I was concerned about his health due to working. I was encouraging him to think about another position within the same company. For his health and our relationship. He would get offended; refuse to talk about it; and think I was demeaning him/his job. At one point...he suggested that work was more important than most anything. He went back on that comment later.

I began to feel alone in the relationship but determined to suck it up. Our sex life was min as he was having ED probems and need testosterone shots/ ED meds. 

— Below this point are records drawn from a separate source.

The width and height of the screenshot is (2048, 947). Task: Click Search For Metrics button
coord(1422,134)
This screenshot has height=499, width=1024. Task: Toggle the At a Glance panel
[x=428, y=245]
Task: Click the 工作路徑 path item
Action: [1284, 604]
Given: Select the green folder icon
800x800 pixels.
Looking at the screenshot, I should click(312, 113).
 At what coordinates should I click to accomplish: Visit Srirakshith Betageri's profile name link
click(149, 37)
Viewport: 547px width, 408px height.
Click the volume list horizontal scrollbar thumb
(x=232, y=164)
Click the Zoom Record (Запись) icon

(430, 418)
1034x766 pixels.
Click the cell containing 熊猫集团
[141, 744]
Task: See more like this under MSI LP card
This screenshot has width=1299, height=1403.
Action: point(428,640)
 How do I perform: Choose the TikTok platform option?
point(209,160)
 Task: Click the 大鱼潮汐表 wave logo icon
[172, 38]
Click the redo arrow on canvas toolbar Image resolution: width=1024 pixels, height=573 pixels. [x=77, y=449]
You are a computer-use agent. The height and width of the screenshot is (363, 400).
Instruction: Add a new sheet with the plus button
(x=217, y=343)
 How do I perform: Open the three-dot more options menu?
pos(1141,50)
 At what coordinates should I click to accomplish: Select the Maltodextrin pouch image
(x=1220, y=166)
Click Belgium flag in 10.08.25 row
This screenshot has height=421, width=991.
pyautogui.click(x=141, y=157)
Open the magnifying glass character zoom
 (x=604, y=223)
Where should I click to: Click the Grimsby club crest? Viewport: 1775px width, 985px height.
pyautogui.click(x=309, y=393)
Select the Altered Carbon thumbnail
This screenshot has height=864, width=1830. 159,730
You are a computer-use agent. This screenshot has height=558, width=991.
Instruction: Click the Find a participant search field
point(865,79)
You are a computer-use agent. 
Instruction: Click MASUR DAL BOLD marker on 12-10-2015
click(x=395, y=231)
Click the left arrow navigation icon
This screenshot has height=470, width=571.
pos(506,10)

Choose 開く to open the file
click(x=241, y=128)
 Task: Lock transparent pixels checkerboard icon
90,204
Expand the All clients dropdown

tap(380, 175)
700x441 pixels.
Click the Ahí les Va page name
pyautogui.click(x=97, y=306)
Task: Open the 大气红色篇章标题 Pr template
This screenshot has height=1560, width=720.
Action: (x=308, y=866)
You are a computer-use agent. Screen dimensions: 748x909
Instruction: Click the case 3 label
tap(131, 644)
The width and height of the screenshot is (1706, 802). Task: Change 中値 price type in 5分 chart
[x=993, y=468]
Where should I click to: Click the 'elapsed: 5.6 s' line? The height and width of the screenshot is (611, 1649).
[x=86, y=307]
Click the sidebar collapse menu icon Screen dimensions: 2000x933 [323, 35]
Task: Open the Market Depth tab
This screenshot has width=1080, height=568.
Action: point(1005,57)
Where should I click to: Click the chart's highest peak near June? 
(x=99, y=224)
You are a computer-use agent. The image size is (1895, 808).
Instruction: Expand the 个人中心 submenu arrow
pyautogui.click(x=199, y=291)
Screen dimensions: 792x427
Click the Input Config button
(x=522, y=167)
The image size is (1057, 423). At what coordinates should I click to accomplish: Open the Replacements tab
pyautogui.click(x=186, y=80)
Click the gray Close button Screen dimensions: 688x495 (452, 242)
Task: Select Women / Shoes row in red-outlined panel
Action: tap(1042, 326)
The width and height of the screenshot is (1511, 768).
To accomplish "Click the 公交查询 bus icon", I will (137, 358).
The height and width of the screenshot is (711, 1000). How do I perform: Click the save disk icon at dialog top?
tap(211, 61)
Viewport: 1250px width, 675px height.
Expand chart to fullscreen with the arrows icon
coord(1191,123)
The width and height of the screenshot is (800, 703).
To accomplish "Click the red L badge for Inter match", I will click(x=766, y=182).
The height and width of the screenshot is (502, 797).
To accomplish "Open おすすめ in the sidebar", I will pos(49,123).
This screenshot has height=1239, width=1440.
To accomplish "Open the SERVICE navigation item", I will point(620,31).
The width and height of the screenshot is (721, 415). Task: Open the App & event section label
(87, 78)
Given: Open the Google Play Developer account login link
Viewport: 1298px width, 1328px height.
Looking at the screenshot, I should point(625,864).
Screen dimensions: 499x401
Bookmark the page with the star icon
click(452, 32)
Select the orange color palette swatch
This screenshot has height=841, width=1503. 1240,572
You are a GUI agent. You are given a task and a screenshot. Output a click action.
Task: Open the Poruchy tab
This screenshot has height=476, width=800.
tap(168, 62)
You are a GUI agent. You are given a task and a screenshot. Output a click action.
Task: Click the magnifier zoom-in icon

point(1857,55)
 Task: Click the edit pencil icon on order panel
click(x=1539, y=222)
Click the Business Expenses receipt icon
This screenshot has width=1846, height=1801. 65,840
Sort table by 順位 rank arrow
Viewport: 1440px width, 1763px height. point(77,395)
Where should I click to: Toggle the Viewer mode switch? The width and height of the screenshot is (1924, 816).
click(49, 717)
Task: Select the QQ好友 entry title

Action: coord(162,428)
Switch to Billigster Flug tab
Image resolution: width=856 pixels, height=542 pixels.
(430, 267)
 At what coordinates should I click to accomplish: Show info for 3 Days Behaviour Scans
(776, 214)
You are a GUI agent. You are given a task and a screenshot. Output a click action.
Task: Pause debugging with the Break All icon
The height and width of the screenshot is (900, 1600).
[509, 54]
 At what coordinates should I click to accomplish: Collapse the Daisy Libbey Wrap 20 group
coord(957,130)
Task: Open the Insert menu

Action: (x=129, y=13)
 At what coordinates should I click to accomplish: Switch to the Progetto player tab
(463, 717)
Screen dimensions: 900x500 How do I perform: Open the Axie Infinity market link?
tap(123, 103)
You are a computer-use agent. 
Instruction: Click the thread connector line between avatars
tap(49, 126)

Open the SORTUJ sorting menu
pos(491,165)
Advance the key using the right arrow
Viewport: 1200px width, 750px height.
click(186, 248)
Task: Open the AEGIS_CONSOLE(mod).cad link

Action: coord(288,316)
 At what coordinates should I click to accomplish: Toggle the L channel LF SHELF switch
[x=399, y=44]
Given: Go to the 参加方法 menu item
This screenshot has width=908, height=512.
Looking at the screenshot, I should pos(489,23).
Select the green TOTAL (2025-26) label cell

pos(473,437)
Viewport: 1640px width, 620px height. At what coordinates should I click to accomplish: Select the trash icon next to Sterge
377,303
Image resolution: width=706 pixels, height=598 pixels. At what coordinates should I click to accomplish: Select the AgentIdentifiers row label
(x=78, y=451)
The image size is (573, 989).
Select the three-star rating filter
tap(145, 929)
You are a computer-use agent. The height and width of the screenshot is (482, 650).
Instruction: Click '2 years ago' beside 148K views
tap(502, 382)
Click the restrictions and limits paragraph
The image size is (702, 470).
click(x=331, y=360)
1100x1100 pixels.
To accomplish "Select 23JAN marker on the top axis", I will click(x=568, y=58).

We went to Hawaii for 2 weeks this month (Nov). He was finally off and excited. The first few days were nice until the third evening, I mentioned sex and being more proactive (taking med earlier; not drinking as much (it had increased the last 3 months); and not waiting until evening when we are to tired. He shut down. He became distant and had an underlying anger in his tone. He was mean; I began to disconnect. I threated to leave after 4 days but I didn't. I felt alone with him.

A week into the vacation, I left. He told me he didn't want to talk (shutdown) and sort things out. This was a week now. I went to my friends house that lives close to where we were staying. He warned me we'd be done if I left. I told him "I don't know. I just want you to talk to me."

He refused any contact with me...the remained of the vacation. No text/call or emails. I figured we'd cool down and talk. Nope. I couldn't figure it out. He shuts down but not this long and severe. 

I checked the phone records days later. I found a call to the escort service...minutes after I left. I also have a $300 cash w/d that evening. He was using meth and escorts (he hates cheaters etc) and I knew he was using again (he has trouble getting it up remember without meds/and meth does the trick).

Well...later on I see he befriended someone (a lady I found out) that he is doing things with......I texted her the information. She said she backed off. He contacted more escorts. 

We flew back in silence and he was extremely angry/holding it in plus probably coming down off of meth.

He's out of the house. I've been on this roller coaster. He is behaving like a junior high kid. Taking the dog; asking for his things; accusing me of milking him dry (I own the home outright) and work. He said he wasn't sure if he wanted to make it work; if he can or If I wanted to make it work. I told him that he needed to figure out what he wanted and come to me (humble....I am looking for humble). 

Nope....it's been a week today. He came over Monday and behaved like a boy tossing a fit (to get a check from the mail). He said he was divorcing me "was I surprised." I said no but at least..I wanted him to look me in the eyes and tell me like a man. 

A few nights again he called apologizing for his treatment. He said that we both haven't' been happy. I said...well I've always checked in with you to see if he was doing well with the relationship and he said 3 weeks ago "I am the happiest I have ever been!" 

Out of curiosity I asked what were you unhappy about....he said "you don't cook as much as I would like. " What????? LOL what a job. I told him to tell God that you are divorcing me because I don't cook enough. (I cook when I can-he's a shiftworker and I work as well).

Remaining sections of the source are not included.